The case of Khamis Ahmad Abbas from the Plains of Nineveh, northeast of Mosul, is representative of the ongoing situation. The father of nine children, he was recently led to unemployment as the extremely hot temperatures dried his fields. “Growing wheat and barley is a gamble. It all depends on the rain”.
The International Organization for Migration (IOM) reports that between June and July of this year, 447 people who had previously been driven from their property in Nineveh by IS and then returned after the jihadists' defeat were once more forced to leave due to the drought.
Recently, cooperation between Turkey and Iraq on water management has been boosted. According to an Iraqi statement, Mehdi al-Hamdani, the minister of water, and Veysel Eroglu, the president of Turkey's special envoy for Iraq, spoke about "quantities of water arriving in Iraq through the Tigris and Euphrates" from Turkey.
Hamadani asked Turkey to reconsider the amount of water released by Turkey to let the country recover from the severe droughts.
On the other hand, Turkey is accusing the country, through its Ambassador to Iraq, Ali Riza Güney, of dissipating water. The ambassador said that Iraqis were “squandering” water resources and that they should work toward better management combined with the modernization of the irrigation system.

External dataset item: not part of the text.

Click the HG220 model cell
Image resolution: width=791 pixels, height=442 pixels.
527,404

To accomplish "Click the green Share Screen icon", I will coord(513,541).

Although environmental causes are the main culprits for the situation, some blame Turkey for controlling the water flow by cutting off the Tigris and Euphrates.
This is what Iraq's Minister of Water Resources, Mahdi Rashid Hamdani, stated in 2021. According to him, water from Turkey through the two main rivers had decreased by 50%.
Iran is not less culpable. The country is responsible for draining several rivers in Iraq like the Kanjan Jam, Kalal Badra, Jankilat, and the Karkh. This produced considerable internal migration flows, causing profound changes in the biological and environmental systems of the area.